Kadın bazen eve geldiğinde küçük notlar bulurdu. "Bir tanem, mutfağın rafında senin için bir süpriz var." Kadın mutfağın rafına baktığında yeni bir not bulurdu: "Kütüphanen ikinci rafına bakmalısın." Mutfaktan salona, banyodan balkona derken her yer böyle küçük sevgi notlarıyla dolardı ve sonunda mutlaka küçük bir hediyeyle karşılaşırdı kadın. Bu kadar güzel düşüncelerden sonra aldığı hediyenin ne olduğu önemli olmazdı elbette...

Hayatta neler yaşarlarsa yaşasınlar her zaman birbirlerine ayıracak vakti bulurlardı. Yaşları kırkı bulduğunda daha az çalışıp daha çok birlikte olmaya karar verdiler. Adam özel bir muayenehane açıp hastaları orada kabul etmeye başladı; kadında mimarlık bürosunda çalışmayı bırakıp sadece birkaç özel projeyle uğraşmaya başladı.

Bir gün sahilde dolaşırlarken üzerinde 'SATILIK' tabelası olan bir ev gördüler. Kadın: "Ne dersin?
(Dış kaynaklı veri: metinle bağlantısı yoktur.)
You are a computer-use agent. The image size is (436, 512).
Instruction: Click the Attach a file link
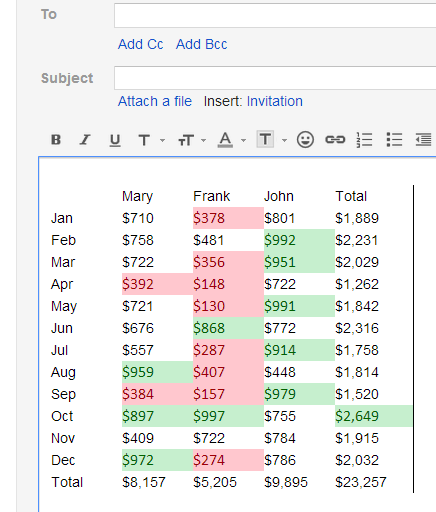(x=155, y=101)
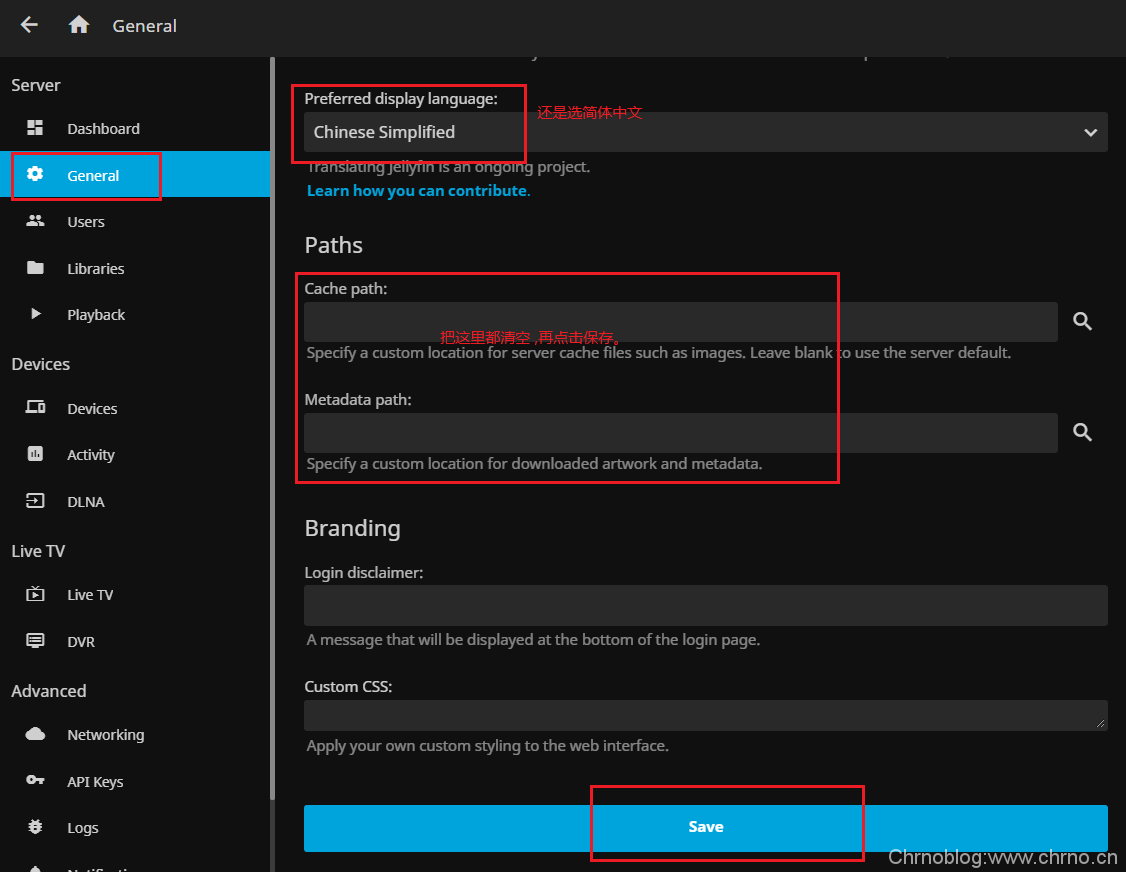Browse for Metadata path with search icon

click(x=1082, y=433)
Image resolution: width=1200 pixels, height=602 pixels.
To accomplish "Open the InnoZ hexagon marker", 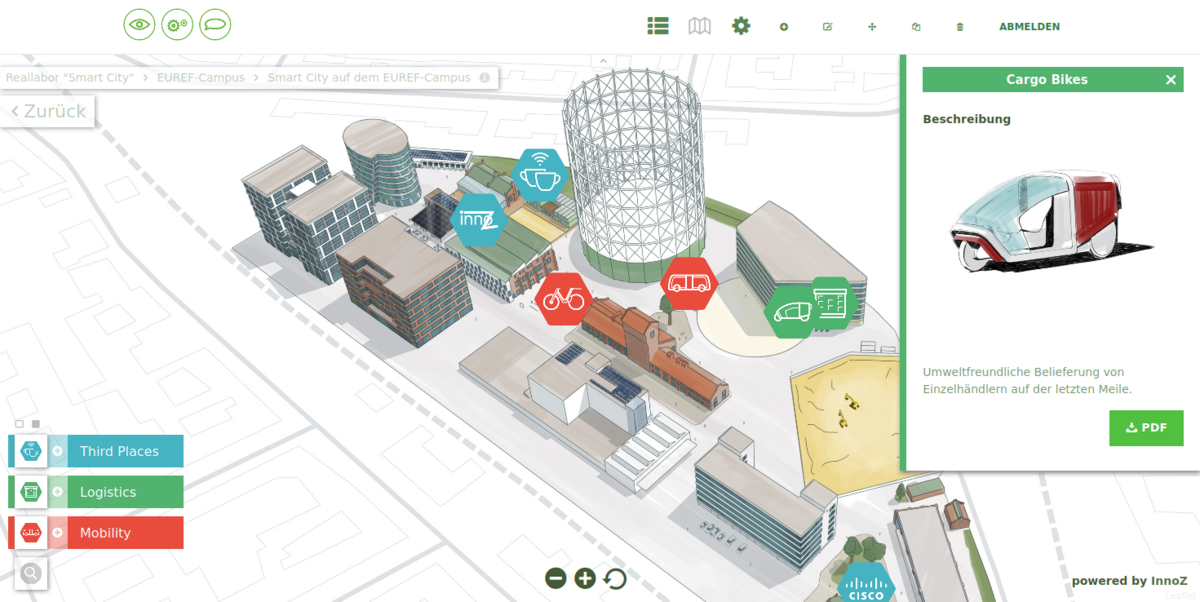I will 477,219.
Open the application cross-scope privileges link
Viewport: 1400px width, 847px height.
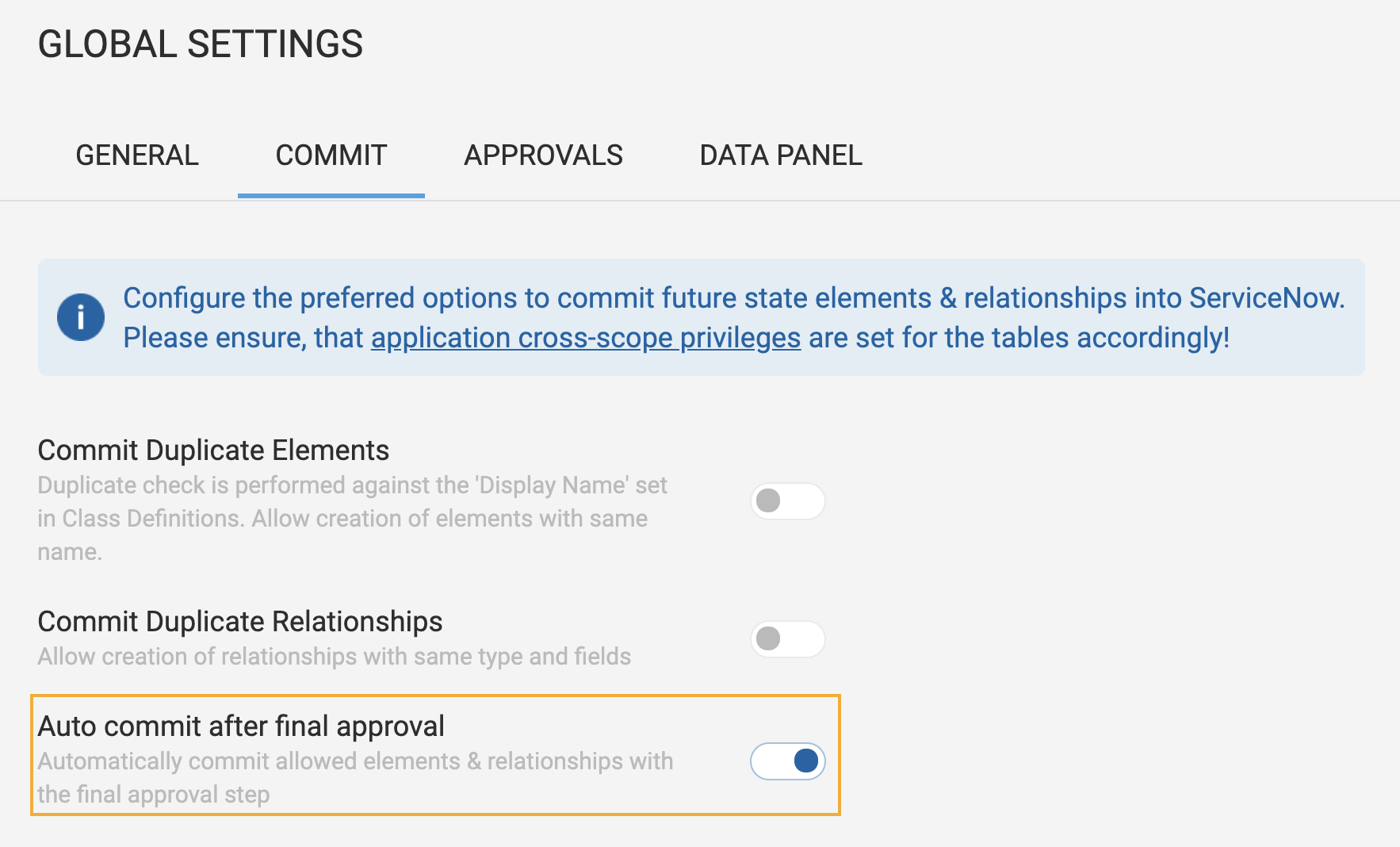[x=585, y=338]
Satın alalım mı burayı? Yıktırıp mükemmel bir ev yaparız. Kafamda planını çizdim bile! Martılarla birlikte kahvaltı edebileceğimiz kocaman bir balkonu olan bir ev..." dedi. Adam da "Sen istersin de ben hayır diyebilir miyim hiç?" diye yanıtladı eşini ve adamın yurtdışında katılacağı kongreden sonra burayı alıp hayallerini gerçekleştirmeye karar verdiler.
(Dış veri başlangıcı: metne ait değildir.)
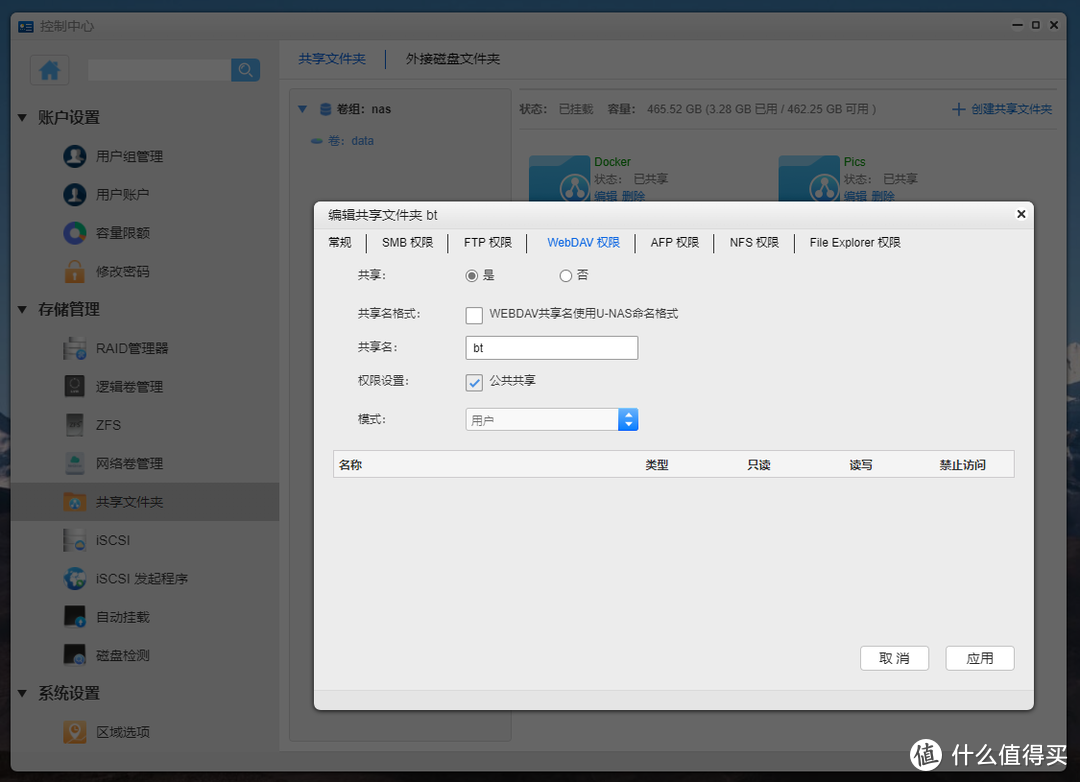Viewport: 1080px width, 782px height.
Task: Select the 否 radio button for sharing
Action: tap(566, 275)
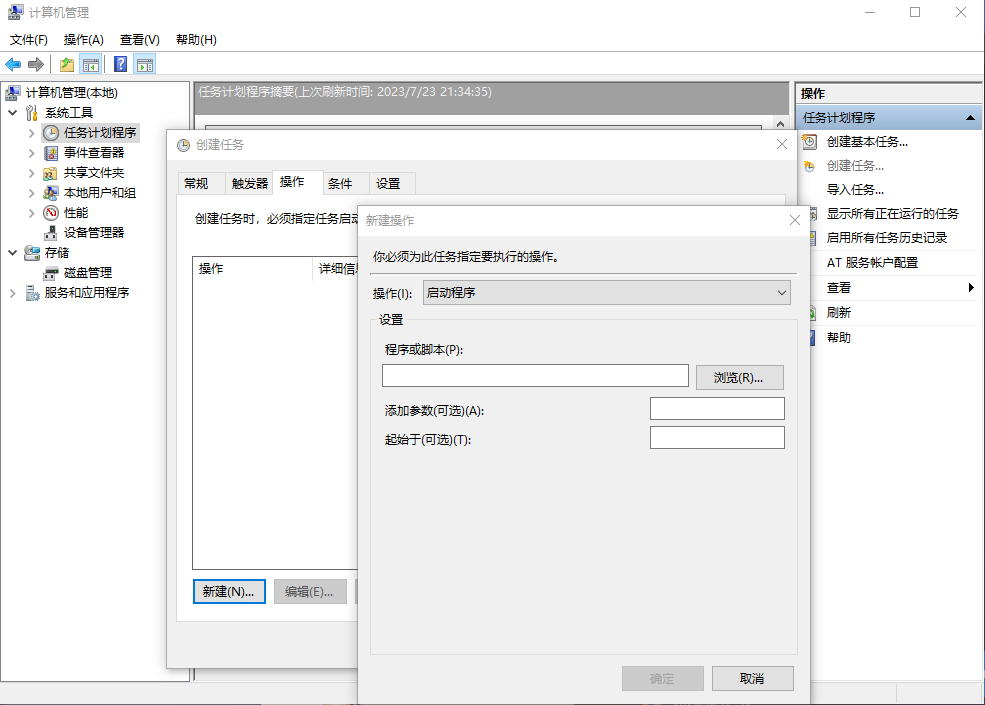Open the 查看(V) menu
This screenshot has height=705, width=985.
(139, 40)
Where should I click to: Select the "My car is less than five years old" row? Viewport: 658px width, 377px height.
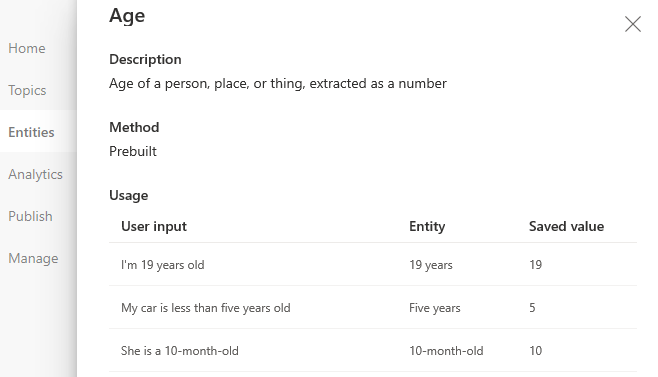[x=373, y=307]
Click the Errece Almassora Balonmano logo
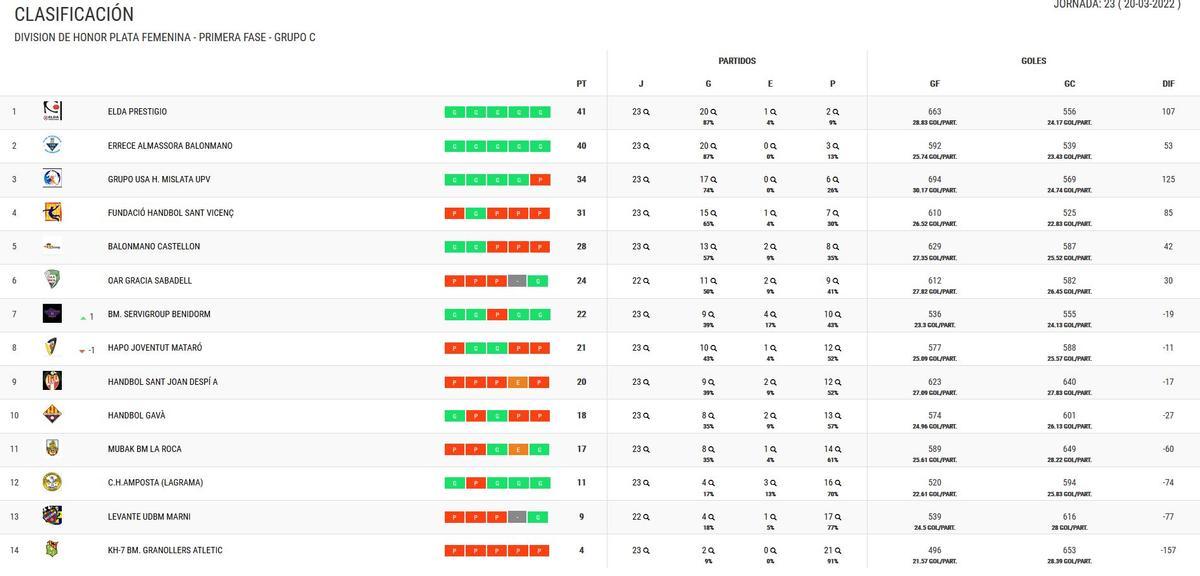 51,144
Adamın katılacağı etkinlik yalnızca bir hafta sürecekti ama buna rağmen bir türlü ayrılamadılar vakit geldiğinde. Birbirlerine uzak oldukları her gün telefonda konuştular saatlerce. Adam döndükten sonra biraz değişmişti. Uzak, soğuk davranıyordu ve karısı buna bir anlam veremiyordu. Belki neşelenir diye, sahildeki ev için çizdiği projeyi verdi kocasına ama hiç ummadığı bir karşılık aldı: "Hayatım o ev bizim maddi durumumuzu çok fazla zorluyor, iyisi mi sen orayı unut..."
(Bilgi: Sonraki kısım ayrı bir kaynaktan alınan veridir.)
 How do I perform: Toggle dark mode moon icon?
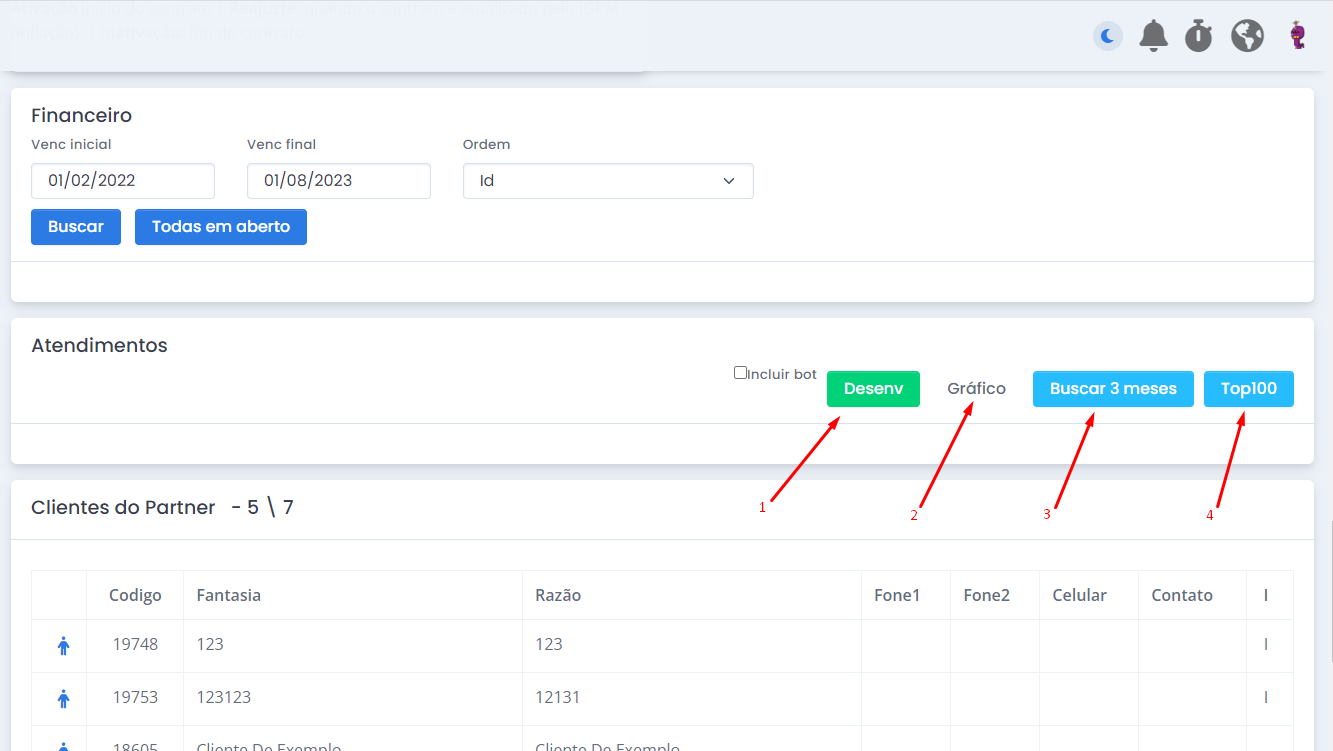pos(1107,37)
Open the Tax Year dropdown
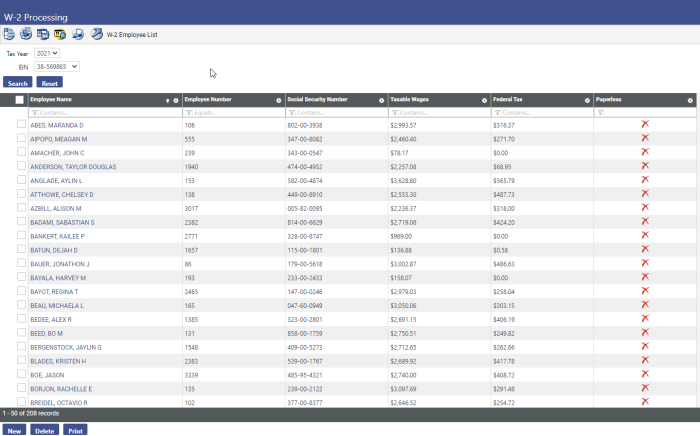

Mutluluğun verdiği keyfe alışan insanlar için mutsuz olmak daha da zordur. Kadın bu duruma bir türlü alışamadı, eşinin hayatında neyin yolunda olmadığını çözmeye çalışıyor ama bir türlü sonuca ulaşamıyordu. Yıllardır büyük bir aşka bağlı olan adam gitmiş, yerine tanıyamadığı biri gelivermişti. Ona ulaşmaya çalıştıkça duvarlara çarpıyor her seferinde daha da kanıyordu kadıncağızın yüreği...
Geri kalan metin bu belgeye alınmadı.